Il restauro virtuale si differenzia da quello tradizionale non solo per i mezzi utilizzati per la realizzazione dell’intervento, ma anche per le diverse possibilità di interpretazione dello stesso. Sono infatti possibili un approccio filologico (come il progetto “Initial Training Network for Digital Cultural Heritage”), volto a ricreare l’opera attraverso un modello 3D realizzato grazie alle immagini acquisite, e uno più creativo (progetto “Material Speculation: Isis) che, pur basandosi sul materiale fotografico presente e sulla realizzazione del modello 3D, dà importanza alla trasmissione delle informazioni riguardanti l’opera - l’artista Allahyari, ad esempio, include all’interno dei suoi modelli stampati una flash drive che contiene immagini, mappe, pdf e video raccolti durante le sue ricerche sulle opere.
Una forma diversa di restauro virtuale è quella adottata da Factum Arte, organizzazione di fama internazionale fondata nel 2013 da Adam Lowe, artista, restauratore e teorico di successo, impegnata nella valorizzazione e nel recupero del patrimonio artistico mondiale. Il team composto da artisti, ingegneri, architetti, informatici e restauratori ridà vita a opere altrimenti perdute per sempre, basandosi su pochi frammenti, fotografie in bianco e nero, parti dell’opera a volte bruciate, deteriorate e in cattive condizioni, studi storici e archeologici.
Gli artisti si occupano di mappare i diversi materiali usati dall’autore, studiandone i colori sulla base di fotografie e altre sue opere. A questa fase, segue la realizzazione pratica dell’opera che viene successivamente scannerizzata, aggiungendo grazie a diversi software le caratteristiche tridimensionali.
Le nuove tecnologie riescono così in maniera sbalorditiva a riproporre pennellate, sfumature di colori e giochi di luce. La stampa finale, prodotto di digitalizzazione dell’opera artistica manuale, rimaterializza il dipinto originale, rendendolo nuovamente fruibile.
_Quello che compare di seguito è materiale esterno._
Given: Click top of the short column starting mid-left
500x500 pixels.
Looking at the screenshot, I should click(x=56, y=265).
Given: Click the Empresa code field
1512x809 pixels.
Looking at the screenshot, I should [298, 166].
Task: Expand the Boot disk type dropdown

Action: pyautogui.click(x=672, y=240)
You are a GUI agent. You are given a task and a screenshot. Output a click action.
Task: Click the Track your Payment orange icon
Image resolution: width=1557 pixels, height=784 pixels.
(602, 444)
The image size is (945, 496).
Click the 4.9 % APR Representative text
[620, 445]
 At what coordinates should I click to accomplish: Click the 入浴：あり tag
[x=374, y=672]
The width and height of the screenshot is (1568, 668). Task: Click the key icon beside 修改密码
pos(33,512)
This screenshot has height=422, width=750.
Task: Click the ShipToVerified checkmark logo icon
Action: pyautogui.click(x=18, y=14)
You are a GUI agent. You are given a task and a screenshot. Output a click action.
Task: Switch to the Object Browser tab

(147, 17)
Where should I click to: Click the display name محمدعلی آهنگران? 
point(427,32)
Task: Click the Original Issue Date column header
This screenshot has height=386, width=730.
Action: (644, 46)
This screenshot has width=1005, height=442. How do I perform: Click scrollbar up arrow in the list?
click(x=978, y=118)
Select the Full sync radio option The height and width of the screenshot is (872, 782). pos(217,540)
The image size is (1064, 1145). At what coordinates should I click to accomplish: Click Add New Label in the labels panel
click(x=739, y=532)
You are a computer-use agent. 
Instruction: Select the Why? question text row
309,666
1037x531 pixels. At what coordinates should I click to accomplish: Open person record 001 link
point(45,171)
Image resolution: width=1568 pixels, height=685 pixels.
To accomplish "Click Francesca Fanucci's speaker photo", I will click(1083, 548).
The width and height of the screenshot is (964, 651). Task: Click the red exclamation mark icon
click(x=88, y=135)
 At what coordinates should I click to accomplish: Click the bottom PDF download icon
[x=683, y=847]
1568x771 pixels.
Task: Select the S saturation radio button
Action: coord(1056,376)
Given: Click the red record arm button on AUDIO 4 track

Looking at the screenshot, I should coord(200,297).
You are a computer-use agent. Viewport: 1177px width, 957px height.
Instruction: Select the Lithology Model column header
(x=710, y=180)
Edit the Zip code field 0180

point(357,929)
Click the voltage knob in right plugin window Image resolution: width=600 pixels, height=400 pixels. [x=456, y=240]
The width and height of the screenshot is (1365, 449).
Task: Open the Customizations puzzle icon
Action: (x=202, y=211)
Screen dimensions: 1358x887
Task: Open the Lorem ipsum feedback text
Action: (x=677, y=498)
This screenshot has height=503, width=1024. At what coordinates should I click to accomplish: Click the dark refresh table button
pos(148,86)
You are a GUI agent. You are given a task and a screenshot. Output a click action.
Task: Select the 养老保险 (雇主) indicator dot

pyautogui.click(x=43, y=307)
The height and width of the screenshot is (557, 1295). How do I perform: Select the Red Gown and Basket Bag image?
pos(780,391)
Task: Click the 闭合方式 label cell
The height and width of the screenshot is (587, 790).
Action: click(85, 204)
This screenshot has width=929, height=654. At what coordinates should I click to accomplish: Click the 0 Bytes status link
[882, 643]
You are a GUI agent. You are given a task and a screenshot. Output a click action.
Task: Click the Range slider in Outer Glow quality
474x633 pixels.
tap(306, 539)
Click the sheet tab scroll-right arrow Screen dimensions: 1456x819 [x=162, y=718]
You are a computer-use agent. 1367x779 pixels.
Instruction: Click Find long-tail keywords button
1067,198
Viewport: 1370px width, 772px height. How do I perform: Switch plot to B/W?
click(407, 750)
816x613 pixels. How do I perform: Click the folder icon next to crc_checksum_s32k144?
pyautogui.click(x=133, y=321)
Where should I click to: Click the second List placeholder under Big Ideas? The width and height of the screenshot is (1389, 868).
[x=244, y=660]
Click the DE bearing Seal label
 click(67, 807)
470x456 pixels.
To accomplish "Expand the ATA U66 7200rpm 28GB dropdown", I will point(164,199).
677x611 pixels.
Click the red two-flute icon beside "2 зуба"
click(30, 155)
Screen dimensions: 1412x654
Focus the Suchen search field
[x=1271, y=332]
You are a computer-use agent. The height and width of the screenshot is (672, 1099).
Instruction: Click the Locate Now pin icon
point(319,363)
Questi esempi dimostrano come le tecnologie 3D offrano enormi potenzialità al restauro. L’azione combinata di scansione, modellazione e stampa 3D, oltre al supporto dei rendering virtuali, consente infatti di creare ipotesi e suggestioni altrimenti impossibili.
Sicuramente il teorico per eccellenza del restauro, Cesare Brandi, non sarebbe stato d’accordo con il prodotto della fusione di queste discipline così distanti tra loro. L’opera che si presenta ai nostri occhi, soprattutto nel caso di ricostruzione completa, è infatti, secondo la sua teoria, una copia o falso dell’originale. Per noi, invece, pur consapevoli della sua natura, acquista particolare importanza perché ci permette di conservarne la memoria e di apprezzare nuovamente la bellezza creata dall’artista.